Review: Mr. Dickens and His Carol


Mr. Dickens and His Carol

“Bah! Humbug!”

I have been dying to get my hands on this book for what seems like forever. It’s been much hyped in the bookstagram community, so when my library hold finally came in I rushed right over to get it. I enjoy reading holiday books, but I don’t generally go for the plucky, romantic books. (But you can bet I’ll be watching Netflix’s A Christmas Prince real soon.) Samantha Silva’s Mr. Dickens and His Carol is not that kind of book (although it is a wonderfully sweet story), and I absolutely loved it. If you’re looking for a well-told, historically-based holiday story, this is it!

. . . for the truth at the bottom of every illusion, every fiction, every lie: our own great desire to believe.

Mr. Dickens and His Carol, part fact part Silva’s imagination, begins with Charles Dickens himself in a holiday slump. He is sick of Christmas excess, sick of his family and friends always needing money from him, and sick of his publishers hounding him to write a Christmas book he doesn’t want to write. (And giving him only two weeks in which to write that book.) He isolates himself in a hotel room to write the book, for which he has little inspiration, and spends his nights taking long walks around London to try and clear his mind. On one of his walks, he meets a mysterious woman named Eleanor Lovejoy who challenges Dickens to re-think what he believes about Christmas, family, friendship, and love. Their friendship sparks a Christmas story that changes everything.
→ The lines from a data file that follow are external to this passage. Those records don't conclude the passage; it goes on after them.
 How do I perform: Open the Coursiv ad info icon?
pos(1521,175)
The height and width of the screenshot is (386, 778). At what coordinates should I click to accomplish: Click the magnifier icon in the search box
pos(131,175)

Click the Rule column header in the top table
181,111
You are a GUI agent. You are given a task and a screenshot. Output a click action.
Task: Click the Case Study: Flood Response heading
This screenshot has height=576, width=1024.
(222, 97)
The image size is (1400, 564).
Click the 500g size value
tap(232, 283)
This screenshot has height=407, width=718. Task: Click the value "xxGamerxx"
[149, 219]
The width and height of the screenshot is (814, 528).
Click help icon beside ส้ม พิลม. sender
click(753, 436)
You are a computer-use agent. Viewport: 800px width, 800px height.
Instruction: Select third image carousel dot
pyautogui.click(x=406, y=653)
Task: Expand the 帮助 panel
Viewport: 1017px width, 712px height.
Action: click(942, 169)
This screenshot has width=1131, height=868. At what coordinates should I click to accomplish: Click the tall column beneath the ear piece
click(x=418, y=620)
This is a feel-good story that isn’t cheesy. Dickens wants to believe in the spirit of Christmas again but is unable to because of all the pressure placed on him by everyone around him. That’s something we can all relate to on different levels. In her Author’s Note, Silva includes which parts are completely true, including the situation (A Christmas Carol was written out of financial necessity, and Dickens was under immense pressure) and some of the characters’ lines. She fills in the gaps to create a magical, sentimental story of how Dickens may have been inspired to write this story in her imagination.

This a beautiful story of love and family, of the Christmas spirit, and of a man who needed to find himself to break a serious case of writer’s block. I want to know more about Dickens and the history of A Christmas Carol now, and I’m already looking up more books about the subject! (There’s also a great twist that completely surprised me because I was so caught up in the story and how good the writing was. I didn’t see it coming at all!) Mr. Dickens and His Carol is a perfect holiday read, and I would recommend it to anyone.